I was interested in what Mallani said, about HCV having an affinity "in lymphocytes", so, I started googling up (fairly old) studies done about the relationships between lymphocytes and HCV, trying to find out more about HCV "in" lymphocytes, and about replication in general - below is just one study (and excerpt) that happened to be "more recent", there were lots that were old. Most of the studies I skimmed were and will ALWAYS be WELL beyond me!
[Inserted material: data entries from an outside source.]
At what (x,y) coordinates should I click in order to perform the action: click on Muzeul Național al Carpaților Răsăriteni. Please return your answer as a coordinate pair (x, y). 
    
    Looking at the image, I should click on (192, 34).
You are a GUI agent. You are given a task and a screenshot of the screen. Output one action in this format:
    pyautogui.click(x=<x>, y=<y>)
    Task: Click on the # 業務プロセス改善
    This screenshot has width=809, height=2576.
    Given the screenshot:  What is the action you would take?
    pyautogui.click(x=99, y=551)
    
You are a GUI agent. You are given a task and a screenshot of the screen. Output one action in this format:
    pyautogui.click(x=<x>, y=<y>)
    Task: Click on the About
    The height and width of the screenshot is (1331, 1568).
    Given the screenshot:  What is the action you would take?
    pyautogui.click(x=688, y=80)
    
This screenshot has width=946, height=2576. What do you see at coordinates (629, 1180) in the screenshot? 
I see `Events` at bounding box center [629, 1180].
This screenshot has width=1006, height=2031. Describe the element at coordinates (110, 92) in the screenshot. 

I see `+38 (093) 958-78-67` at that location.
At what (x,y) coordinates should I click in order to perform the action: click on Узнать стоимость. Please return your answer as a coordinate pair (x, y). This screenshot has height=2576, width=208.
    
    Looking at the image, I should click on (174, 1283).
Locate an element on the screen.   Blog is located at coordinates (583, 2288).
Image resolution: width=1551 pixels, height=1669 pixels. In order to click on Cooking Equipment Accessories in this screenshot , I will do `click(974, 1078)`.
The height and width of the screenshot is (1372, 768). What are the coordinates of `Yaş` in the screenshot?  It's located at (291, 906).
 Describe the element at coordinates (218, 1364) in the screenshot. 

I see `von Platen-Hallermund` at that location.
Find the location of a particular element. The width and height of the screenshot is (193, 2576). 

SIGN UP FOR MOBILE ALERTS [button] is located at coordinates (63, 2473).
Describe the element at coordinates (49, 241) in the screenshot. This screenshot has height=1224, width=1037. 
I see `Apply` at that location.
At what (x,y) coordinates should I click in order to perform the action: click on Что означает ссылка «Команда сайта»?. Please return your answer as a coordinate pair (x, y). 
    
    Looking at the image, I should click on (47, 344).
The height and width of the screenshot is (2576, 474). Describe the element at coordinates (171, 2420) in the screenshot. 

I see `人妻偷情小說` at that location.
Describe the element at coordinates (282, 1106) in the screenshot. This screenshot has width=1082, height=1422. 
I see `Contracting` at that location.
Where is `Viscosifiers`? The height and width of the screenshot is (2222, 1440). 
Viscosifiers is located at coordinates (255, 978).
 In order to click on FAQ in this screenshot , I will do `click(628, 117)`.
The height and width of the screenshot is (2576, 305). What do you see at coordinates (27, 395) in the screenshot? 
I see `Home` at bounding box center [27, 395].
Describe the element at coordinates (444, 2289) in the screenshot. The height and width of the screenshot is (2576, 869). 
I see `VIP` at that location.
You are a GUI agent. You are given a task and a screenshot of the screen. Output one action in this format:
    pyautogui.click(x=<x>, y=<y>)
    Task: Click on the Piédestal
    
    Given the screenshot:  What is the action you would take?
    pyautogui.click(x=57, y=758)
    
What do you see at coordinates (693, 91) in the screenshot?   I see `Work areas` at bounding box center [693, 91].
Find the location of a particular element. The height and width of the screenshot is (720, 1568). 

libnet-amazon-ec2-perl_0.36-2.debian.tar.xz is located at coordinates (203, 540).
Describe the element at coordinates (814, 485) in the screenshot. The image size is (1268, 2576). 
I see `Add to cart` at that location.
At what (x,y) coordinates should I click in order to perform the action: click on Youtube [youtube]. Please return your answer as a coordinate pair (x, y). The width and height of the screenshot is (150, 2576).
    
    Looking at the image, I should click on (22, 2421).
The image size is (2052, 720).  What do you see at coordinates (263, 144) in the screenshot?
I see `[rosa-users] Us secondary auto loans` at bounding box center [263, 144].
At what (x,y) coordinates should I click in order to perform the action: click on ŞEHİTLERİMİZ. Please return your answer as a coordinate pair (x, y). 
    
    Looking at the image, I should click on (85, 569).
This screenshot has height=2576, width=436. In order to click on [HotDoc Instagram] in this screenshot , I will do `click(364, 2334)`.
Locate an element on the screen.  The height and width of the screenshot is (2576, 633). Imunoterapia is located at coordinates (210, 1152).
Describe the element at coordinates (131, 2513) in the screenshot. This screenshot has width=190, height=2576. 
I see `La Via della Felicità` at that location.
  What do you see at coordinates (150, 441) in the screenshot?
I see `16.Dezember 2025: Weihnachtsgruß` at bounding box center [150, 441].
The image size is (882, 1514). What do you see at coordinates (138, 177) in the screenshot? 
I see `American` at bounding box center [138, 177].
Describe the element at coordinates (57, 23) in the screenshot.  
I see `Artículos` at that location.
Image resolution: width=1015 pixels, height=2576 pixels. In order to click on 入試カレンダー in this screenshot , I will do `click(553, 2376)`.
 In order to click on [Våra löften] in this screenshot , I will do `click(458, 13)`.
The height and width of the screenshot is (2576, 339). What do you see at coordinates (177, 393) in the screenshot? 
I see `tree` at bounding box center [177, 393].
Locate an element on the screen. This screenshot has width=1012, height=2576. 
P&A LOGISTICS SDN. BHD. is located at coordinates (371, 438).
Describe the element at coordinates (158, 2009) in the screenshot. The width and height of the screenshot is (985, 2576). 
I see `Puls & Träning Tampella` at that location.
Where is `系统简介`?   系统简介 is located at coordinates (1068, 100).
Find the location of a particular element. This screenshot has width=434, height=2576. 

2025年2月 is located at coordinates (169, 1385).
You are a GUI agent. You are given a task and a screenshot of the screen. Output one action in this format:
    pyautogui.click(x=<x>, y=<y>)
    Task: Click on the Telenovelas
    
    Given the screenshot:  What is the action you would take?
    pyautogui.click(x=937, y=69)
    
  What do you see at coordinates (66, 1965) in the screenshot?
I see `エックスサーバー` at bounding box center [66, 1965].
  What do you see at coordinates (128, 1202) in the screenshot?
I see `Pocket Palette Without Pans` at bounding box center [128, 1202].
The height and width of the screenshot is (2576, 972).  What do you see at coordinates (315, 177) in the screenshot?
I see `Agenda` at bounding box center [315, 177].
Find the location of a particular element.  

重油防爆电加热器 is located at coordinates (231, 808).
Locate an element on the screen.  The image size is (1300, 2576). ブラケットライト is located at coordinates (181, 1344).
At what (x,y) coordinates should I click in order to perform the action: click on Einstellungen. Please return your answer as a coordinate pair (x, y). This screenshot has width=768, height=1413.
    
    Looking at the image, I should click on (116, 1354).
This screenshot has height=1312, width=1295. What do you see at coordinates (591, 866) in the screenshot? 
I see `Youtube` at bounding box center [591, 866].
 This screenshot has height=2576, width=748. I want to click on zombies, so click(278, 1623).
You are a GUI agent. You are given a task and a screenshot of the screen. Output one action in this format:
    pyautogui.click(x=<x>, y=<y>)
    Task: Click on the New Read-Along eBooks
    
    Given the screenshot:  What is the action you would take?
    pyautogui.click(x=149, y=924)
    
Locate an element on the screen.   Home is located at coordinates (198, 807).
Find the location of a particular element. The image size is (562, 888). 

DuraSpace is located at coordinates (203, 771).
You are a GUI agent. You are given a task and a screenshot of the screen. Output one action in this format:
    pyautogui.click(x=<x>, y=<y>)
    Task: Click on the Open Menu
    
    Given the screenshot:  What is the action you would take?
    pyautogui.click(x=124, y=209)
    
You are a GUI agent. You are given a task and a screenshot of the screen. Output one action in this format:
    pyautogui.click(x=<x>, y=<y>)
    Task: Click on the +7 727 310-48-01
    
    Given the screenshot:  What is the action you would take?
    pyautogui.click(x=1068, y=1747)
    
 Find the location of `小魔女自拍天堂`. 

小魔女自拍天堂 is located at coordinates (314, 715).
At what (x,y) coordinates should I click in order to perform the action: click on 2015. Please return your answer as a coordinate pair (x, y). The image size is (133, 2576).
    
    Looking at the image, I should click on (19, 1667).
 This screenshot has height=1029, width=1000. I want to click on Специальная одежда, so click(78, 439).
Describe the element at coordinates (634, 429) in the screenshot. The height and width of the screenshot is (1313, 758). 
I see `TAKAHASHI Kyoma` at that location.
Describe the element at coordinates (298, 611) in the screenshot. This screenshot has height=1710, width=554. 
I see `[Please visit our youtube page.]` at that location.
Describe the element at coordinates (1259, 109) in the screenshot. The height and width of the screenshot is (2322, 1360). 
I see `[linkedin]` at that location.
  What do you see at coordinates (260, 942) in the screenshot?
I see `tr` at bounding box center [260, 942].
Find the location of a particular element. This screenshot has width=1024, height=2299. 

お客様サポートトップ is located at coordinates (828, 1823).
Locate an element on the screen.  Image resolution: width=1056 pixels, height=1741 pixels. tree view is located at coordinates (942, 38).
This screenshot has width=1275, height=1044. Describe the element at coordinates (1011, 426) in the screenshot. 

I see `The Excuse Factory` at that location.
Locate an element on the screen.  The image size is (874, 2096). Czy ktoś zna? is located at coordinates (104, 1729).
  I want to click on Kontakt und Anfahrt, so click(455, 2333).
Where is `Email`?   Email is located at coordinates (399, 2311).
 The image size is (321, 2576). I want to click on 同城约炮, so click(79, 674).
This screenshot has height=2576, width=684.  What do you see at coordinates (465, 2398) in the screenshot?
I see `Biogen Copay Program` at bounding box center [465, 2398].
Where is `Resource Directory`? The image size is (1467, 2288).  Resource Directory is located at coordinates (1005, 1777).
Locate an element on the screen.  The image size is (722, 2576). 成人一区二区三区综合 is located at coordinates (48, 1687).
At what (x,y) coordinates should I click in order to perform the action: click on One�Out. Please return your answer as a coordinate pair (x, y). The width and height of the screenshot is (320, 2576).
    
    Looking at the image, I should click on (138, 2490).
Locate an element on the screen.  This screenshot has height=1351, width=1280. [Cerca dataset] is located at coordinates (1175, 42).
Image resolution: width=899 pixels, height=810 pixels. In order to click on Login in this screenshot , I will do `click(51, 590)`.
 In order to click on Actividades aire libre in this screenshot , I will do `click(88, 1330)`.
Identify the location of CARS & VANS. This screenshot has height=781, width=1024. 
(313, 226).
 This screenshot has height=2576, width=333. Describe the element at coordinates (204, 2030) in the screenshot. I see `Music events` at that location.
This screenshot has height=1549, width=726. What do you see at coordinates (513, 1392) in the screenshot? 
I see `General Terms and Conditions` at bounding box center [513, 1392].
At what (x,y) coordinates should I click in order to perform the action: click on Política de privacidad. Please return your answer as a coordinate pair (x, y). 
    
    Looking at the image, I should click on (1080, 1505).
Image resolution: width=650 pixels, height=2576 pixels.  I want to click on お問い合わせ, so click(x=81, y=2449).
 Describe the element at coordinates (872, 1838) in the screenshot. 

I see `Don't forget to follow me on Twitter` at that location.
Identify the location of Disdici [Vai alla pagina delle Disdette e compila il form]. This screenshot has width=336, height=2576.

With no grasp on "cellular science", I was hoping it would be easier to find a simple way to fathom this premise of "HCV in lymphocytes" thing - a simple-minded person wanting to stumble across something comprehensible that would at least help me gel some kind of "useful" understanding between immune response/lymphocytes/the HCV relationship.  i.e. - "Is there an easy, reliable way for a person to guess that (generally) when they see their lymphoctye counts increasing, they might expect to see their viral load decreasing in response, and conversely, when they see their lymphoctye counts droppings, they might expect to see an increase VL in response"??  I highly expect there will be no nice, neat, simple answer, when I skim events like "lymphocyte exhaustion" and such! What studies I did skim on lymphocyte/B/T cells and their relationship in HCV seems just as greek to me as trying to understand the basic concepts in HIV!! Never gonna happen - I can't find the easy lymphocyte tutorial 101 that is simple enough but broad enough to answer my own naive questions about fluctuating HCV loads.

 

Aside from how we see ALT/AST as a being "rough indicators", can your other blood parameters be used, in such a simple fashion as I have wondered about - lymphocyte levels and VL drops and increases?

 

http://virologyj.biomedcentral.com/articles/10.1186/s12985-015-0322-4

 

... "It is well recognized that HCV-specific CD4+ T cell response in individuals chronically infected with HCV is poor or absent [26]. In HCV-infected patients who transiently control viremia and have fluctuating plasma viral load, including periods of apparent HCV RNA negativity, this transient viral control is accompanied by increased virus-specific CD4+ T cell response [26]. In patients with CHC, T cells have been found to be impaired in the production of IFN- and IL-2 [12]. As well, studies investigating CD4+ T cell function during a symptomatic persistent HCV infection have shown a significant loss of IL-2 secreting cells compared to individuals who spontaneously resolved viremia, as well as a weak IFN- production by HCV-specific CD4+ T cells upon stimulation [27]." ... 

 

blah, blah, blah - Greek!

Hurting my small head.  C .confuse



__________________

HCV/HBV 1973. HBV resolved. HCV undiagnosed to 2015. 64 y.o. F. Canada.

GT3a, Fibroscan F3/12 kPa - F4/12.6 kPa, VL log 7.01 (10,182,417), steatosis, high iron load.

SOF/VEL with/without GS-9857 trial - NCT02639338.

SOT March 10 - EOT May 5, 2016 - SOF/VEL/VOX 8 week trial.